Why Apple felt that had to be gimmicky instead of just plain easy is beyond me.
Apple Music is so dense and so robust it’s difficult to make its navigation “just plain easy”. I’ve been doing on-demand streaming for 5+ years (since the early days of Rhapsody, Grooveshark, Mog, etc.) and all of those services combined don’t offer the breadth and depth of what Apple Music does. It’s a very complex offering.
The ui and layout Apple chose is not necessarily my favorite, but I can appreciate the challenges they faced, and still do. Apple could have gone the easy route and offered something simple like Spotify (yes, Spotify’s offering is extremely “simple” in comparison, and thus can afford an equally simple layout), but I respect that they chose to go above and beyond.
Having said that, many elements of the interface and functions on iOS need improvement. Some of the design choices are just downright hideous (the white dialog boxes) and some basic functions are shockingly missing (like “Go to Album” or “Go to Artist” buttons from any song). The iTunes offering of Apple Music is far better designed, imo, but as 99% percent of my music listening is done on iDevices or Sonos vs. a computer, that’s of little use to me.
I’ve long ago canceled my Spotify account, transferred all of my playlists and songs, and don’t see myself going back at any point. I trust Apple enough to believe that it will iron out these issues.
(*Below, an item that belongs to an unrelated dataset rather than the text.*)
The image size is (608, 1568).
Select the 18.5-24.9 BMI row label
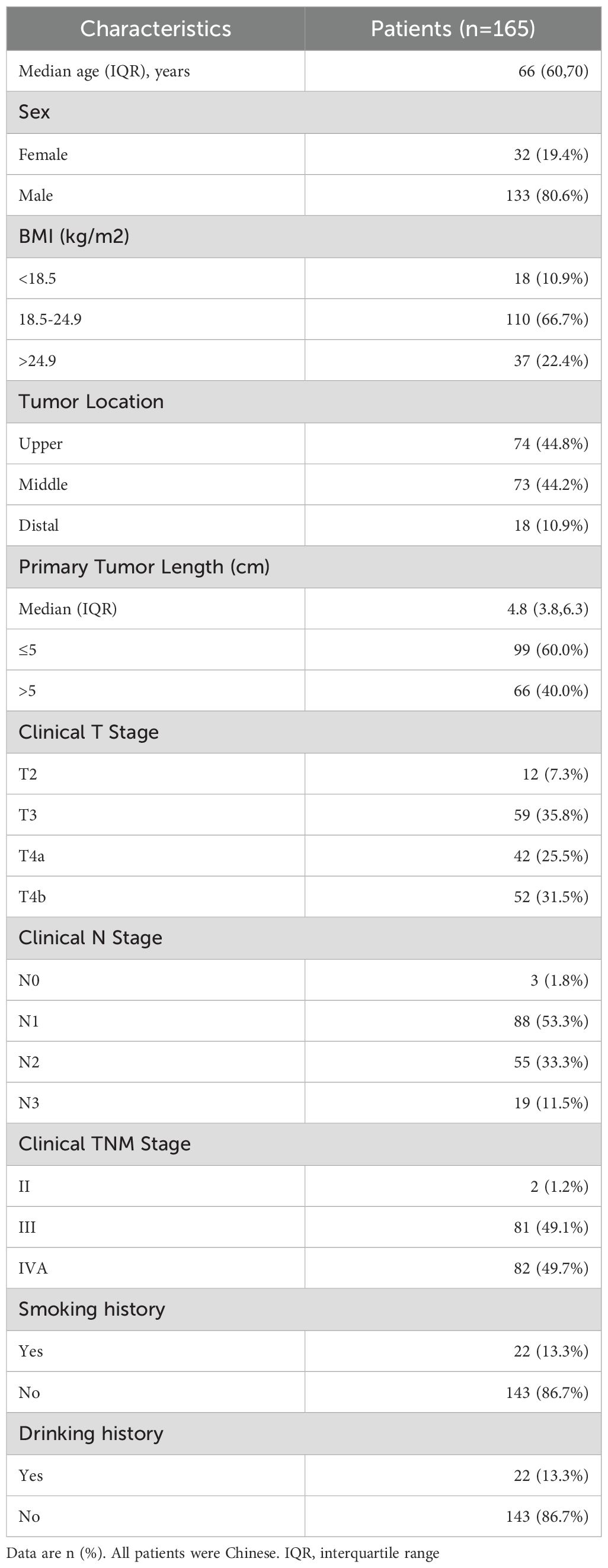[x=50, y=319]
I’m with you!! The ship jumpers are all too proud of themselves going to an inferior service — namely Spotify — but I suppose somebody has to keep that ship afloat. I’m all in with Apple Music.
I think the UI is amazing and, among a number of things, I prefer the ever-changing color of the app as each album, playlist and song fills the screen. This as opposed to the black hole darkness and neon green UI of Spotify. I’d rather go back to Rdio. The UI makes awful use of white space but at least it wasn’t a single, dark, drab color. Tidal’s no different as it’s basically the bastard child of Spotify.
You just saved me from writing a ton, thank you. Apple Music is complete garbage. I started a Spotify trial at the same time too, and I have never looked back. Spotify nailed it, Apple Music reminds me of the days of building your own PC. I don’t have time for that. Music should be fun and effortless, not a chore. Apple Music caused Spotify to gain a customer they never would have. Me.
Anyone know what the headphone in the photos for this article are?
For You and Radio is more or less, garbage. Occasionally I’ll want to discover some new stuff on For You, but … I can’t believe the Radio guy sold Apple on this manual curation.
What if I’m tired, upbeat, or whatever.. For You is useless for that. Radio is a mess too. The old Apple Radio was actually better.